The patient's denial of psychological distress and negative feelings aroused in healthcare personnel make management difficult. The doctor should create an accepting, empathic, and non-judgemental attitude and avoid confrontation. Close supervision and good symptomatic care of skin lesions permit the development of a therapeutic relationship in which psychological issues may gradually be introduced, which may occasionally permit a psychiatric referral. When the patient refuses a psychiatric referral, the use of psychotropic drugs by dermatologists is helpful and appropriate. The upper dose range of SSRIs or low-dose atypical antipsychotic agents may be effective. Except in mild transient cases triggered by an immediate stress, the prognosis for cure is poor. The condition tends to wax and wane with the circumstances of the patient's life. Lesions can be kept to a minimum, and the patient can be protected from unnecessary and intrusive studies with ongoing supervision and support and regular outpatient reviews.
Dermatitis artefacta is a long-term disorder, and patients need regular follow up with a dermatologist and a psychiatrist because relapses are common. Many patients are noncompliant with treatment and often fail to follow up.

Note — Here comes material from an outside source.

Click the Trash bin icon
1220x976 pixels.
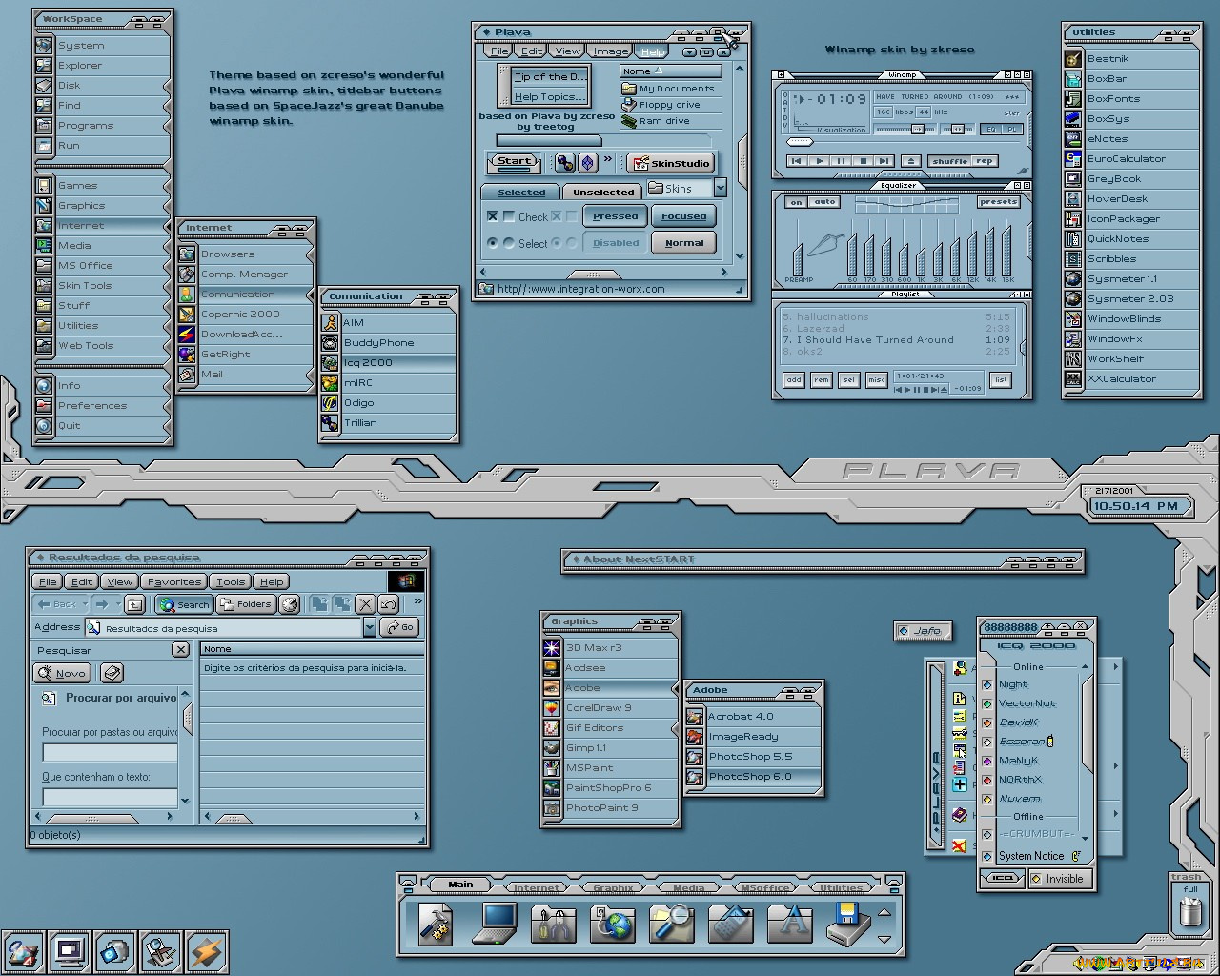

For patients with mild cases of dermatitis artefacta associated with common stressors like pressure, anxiety or depression, the prognosis is good. However chronic cases of dermatitis artefacta that are associated with medical problems and chronic skin damage usually have a guarded outcome. These people usually cannot be cured, and relapses are very common. When the condition is left untreated, it can lead to severe self-mutilation and poor aesthetics with disfiguring scars. Tragically, suicide is also a real potential outcome in some of these patients.
The diagnosis and management of dermatitis artefacta is complex and best done with an interprofessional team that includes the primary care provider, nurse practitioner, psychiatrist and dermatologist. While the skin lesions may need treatment, the underlying mental health disorder must be addressed and treated. The usual drugs include antipsychotics, antidepressants, and sedatives. NSAIDs may be prescribed, but opiate and other prescription analgesics should be avoided for fear of inducing addiction and physical dependence.
The patient's denial of psychological distress and negative feelings aroused in healthcare personnel make management difficult. The doctor should create an accepting, empathic, and non-judgemental attitude and avoid confrontation. Close supervision and good symptomatic care of skin lesions permit the development of a therapeutic relationship in which psychological issues may gradually be introduced, which may occasionally permit a psychiatric referral.
Dermatitis artefacta is a long-term disorder, and patients need regular follow up with a dermatologist and a psychiatrist because relapses are common. Many patients are noncompliant with treatment and often fail to follow up. The prognosis for most patients is poor- leading to self injury, scarring and poor cosmesis.